Téléphonie mobile : Le Russe Vimpelcom accepte de céder la majorité de Djezzy à l’Etat algérien
Le groupe russe Vimpelcom a accepté de céder à l’Etat algérien la majorité du capital de l’opérateur téléphonique » Djezzy « , a annoncé aujourd’hui dans un communiqué le ministère des Finances.
Les deux parties ont signé à cet effet samedi un » Protocole d’Accord » (mémorandum d’entente) dans lequel ils ont confirmé leurs intentions de poursuivre les modalités de cette session, a fait savoir le ministère.
Le groupe russe de télécommunications Vimpelcom a toutefois indiqué aujourd’hui qu’un » prix acceptable » était une des conditions pour la vente de l’opérateur de téléphonie mobile Djezzy à l’Etat algérien.
» Vimpelcom est d’accord pour réfléchir à la vente d’une part majoritaire d’OTA mais soumet cette vente à un prix acceptable et à d’autres conditions « , a indiqué le groupe russe, basé à Amsterdam, dans un communiqué.
Le ministre algérien des Postes et Télécommunications Moussa Benhamadi avait annoncé dimanche qu’Alger rachèterait 51% de Djezzy mais que la date et le montant de la transaction devaient encore être déterminés.
Vimpelcom avait racheté en mars 2011 l’italien Wind Telecom, qui détenait 51% de l’Egyptien Orascom Telecom Holding (OTH), lui-même propriétaire de 97% du capital d’Orascom Telecom Algérie (OTA), qui opère dans le pays depuis 2002 sous le nom commercial de Djezzy.
Le ministère algérien des Finances et Vimpelcom » vont lancer un processus pour établir la valeur d’OTA « , précise Vimpelcom, soulignant qu’OTH n’a pas participé aux discussions sur le protocole mais que son accord sur la vente était nécessaire.
Des négociations s’étaient tenues dans le plus grand secret à Alger à l’automne au sujet de Djezzy que les Algériens s’étaient déclarés déterminés à acquérir.
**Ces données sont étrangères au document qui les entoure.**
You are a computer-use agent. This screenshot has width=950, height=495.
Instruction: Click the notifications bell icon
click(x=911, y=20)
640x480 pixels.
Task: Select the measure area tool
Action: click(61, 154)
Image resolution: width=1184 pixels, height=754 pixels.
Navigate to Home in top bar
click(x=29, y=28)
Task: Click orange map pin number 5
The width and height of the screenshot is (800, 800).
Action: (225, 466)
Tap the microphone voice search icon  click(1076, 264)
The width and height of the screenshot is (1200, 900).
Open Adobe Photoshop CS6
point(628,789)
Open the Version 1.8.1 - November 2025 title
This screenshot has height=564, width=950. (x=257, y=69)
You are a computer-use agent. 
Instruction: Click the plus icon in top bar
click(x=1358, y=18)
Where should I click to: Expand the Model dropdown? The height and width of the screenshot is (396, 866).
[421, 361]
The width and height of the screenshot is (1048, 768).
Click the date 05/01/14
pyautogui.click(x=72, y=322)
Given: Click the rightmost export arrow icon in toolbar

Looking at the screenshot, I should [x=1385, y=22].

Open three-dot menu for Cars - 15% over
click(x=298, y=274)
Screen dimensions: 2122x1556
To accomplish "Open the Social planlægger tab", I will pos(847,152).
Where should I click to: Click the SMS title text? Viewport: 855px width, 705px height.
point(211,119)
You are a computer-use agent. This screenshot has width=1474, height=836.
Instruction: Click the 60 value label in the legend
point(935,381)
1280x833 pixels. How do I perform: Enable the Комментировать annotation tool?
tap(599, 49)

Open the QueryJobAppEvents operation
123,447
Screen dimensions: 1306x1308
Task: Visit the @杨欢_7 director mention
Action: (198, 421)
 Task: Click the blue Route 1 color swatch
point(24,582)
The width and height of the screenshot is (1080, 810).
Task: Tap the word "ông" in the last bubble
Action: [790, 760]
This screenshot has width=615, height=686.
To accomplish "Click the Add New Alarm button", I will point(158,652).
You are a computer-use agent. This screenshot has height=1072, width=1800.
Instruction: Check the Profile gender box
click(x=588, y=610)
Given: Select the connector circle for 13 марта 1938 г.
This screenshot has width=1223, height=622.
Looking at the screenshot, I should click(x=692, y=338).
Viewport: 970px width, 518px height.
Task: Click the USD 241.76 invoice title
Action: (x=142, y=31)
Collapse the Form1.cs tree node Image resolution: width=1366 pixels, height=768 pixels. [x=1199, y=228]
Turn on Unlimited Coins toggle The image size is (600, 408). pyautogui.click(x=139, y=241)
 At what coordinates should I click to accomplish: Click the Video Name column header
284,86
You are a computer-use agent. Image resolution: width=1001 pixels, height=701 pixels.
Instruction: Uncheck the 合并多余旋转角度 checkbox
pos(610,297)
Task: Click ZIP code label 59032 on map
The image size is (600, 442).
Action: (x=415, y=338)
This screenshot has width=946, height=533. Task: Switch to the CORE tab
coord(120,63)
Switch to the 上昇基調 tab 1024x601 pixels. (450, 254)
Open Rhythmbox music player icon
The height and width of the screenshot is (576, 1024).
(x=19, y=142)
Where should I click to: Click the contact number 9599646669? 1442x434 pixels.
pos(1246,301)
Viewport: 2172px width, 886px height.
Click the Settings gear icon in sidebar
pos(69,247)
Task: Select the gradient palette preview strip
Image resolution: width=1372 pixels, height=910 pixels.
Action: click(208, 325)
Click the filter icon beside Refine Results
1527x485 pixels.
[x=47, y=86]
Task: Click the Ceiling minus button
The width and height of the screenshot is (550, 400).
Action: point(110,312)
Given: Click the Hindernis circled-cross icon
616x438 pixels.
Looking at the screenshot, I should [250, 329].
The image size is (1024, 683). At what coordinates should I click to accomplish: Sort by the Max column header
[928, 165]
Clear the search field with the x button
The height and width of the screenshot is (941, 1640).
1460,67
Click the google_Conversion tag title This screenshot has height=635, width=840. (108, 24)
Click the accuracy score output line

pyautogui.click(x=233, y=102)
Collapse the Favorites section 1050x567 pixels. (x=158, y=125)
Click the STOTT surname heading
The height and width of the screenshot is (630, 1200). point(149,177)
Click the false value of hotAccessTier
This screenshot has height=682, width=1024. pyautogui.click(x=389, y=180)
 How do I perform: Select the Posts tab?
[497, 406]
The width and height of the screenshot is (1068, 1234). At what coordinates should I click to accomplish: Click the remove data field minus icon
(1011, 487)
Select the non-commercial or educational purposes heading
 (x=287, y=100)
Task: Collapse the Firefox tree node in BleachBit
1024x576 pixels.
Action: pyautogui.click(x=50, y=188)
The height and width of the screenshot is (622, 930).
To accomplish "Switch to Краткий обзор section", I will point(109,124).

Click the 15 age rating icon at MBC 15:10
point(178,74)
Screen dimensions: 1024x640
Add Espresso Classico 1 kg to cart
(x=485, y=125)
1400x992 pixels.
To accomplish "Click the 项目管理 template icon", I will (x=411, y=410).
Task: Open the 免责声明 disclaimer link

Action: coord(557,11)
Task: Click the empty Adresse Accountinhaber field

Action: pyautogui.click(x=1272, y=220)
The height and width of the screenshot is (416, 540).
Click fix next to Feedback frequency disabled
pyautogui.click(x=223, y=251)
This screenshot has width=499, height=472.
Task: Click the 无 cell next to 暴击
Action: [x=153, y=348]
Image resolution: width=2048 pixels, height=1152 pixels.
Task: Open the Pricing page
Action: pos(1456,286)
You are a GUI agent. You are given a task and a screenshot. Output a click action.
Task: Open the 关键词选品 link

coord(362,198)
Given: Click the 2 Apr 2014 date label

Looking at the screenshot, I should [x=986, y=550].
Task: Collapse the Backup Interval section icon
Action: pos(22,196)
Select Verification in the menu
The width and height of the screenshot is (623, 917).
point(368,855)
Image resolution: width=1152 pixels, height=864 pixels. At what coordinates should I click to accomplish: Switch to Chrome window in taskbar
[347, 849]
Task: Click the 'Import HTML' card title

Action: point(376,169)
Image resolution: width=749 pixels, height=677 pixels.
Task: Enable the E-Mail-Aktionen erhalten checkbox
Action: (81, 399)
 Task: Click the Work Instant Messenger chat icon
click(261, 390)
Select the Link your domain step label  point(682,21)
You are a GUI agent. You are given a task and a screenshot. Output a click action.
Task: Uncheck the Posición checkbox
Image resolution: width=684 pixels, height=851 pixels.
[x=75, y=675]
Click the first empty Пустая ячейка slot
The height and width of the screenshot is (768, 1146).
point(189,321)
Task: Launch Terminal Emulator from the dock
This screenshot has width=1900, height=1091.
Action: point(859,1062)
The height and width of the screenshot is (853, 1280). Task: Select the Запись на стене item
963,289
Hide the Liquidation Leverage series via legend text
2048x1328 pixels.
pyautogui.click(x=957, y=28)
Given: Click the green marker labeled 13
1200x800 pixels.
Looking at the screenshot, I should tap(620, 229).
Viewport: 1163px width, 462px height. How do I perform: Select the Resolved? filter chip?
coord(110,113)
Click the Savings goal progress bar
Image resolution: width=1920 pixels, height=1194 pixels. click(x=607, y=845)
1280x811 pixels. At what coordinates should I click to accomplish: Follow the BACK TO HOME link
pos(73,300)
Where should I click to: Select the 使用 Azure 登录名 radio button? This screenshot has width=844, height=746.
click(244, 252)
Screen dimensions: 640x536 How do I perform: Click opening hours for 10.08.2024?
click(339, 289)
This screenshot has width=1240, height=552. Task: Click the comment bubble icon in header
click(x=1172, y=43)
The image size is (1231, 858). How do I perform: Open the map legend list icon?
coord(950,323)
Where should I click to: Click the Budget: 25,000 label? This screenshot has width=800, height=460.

Vimpelcom a évalué Djezzy à environ 8 milliards de dollars, un chiffre jugé exagéré par Alger.
Un différend oppose depuis près de deux ans OTH et le gouvernement algérien concernant Djezzy – qui comptait en août 2011 plus de 16 millions d’abonnés, contre quelque 10 millions pour le groupe public algérien Mobilis que l’Etat voulait racheter à un prix contesté par le groupe égyptien.